TASK DESCRIPTION: What lines of the material below include the string "computer"? Copy all of them.

STUDY MATERIAL:

+---+

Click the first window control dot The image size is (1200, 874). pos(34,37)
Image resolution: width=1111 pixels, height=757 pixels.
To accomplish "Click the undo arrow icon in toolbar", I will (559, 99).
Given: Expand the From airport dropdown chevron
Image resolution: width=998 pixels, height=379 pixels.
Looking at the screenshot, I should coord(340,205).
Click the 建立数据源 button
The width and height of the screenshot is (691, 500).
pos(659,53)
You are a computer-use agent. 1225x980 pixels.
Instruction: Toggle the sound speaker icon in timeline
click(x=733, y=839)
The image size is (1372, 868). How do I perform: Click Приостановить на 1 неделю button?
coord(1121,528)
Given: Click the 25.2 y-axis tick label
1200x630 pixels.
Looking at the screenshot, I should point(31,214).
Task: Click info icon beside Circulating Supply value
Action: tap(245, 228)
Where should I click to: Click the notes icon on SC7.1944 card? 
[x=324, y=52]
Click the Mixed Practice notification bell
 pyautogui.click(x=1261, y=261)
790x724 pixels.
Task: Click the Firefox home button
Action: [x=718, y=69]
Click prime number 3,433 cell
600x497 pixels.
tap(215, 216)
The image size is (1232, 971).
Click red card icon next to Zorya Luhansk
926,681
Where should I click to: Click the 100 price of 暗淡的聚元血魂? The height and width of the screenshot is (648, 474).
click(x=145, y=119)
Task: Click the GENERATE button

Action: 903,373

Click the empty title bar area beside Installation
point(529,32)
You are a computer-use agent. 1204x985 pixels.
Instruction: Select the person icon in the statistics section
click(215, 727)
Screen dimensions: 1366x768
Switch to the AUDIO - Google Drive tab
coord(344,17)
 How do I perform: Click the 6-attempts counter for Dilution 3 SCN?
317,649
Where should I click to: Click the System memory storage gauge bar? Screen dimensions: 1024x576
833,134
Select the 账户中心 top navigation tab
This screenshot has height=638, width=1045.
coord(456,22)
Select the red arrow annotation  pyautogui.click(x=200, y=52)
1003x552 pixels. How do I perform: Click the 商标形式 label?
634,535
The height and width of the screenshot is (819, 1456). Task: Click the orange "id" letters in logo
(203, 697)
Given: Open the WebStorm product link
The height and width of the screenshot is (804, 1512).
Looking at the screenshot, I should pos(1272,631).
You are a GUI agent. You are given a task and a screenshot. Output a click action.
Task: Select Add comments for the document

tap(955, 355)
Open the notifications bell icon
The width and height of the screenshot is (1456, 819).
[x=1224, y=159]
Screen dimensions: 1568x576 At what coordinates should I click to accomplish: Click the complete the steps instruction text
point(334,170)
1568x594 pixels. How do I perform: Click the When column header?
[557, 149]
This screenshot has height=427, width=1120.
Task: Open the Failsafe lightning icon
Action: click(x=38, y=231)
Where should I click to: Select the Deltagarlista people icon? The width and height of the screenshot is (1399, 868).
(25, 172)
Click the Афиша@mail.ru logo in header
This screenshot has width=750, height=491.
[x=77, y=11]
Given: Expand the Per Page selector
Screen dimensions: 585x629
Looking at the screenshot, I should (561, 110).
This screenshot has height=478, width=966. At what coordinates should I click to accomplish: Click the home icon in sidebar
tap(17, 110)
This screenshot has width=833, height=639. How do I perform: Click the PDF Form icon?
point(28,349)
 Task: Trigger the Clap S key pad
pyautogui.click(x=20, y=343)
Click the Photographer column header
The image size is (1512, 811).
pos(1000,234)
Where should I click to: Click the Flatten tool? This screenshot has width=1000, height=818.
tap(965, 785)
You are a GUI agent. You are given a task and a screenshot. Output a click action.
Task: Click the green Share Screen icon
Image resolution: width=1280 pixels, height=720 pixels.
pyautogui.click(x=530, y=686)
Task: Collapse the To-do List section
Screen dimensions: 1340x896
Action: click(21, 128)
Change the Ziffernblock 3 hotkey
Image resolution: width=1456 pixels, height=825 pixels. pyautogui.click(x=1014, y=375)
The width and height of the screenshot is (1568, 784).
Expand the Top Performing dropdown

+---+

SOLVED EXERCISE:
You are a computer-use agent. 1225x980 pixels.
You are a computer-use agent. 1204x985 pixels.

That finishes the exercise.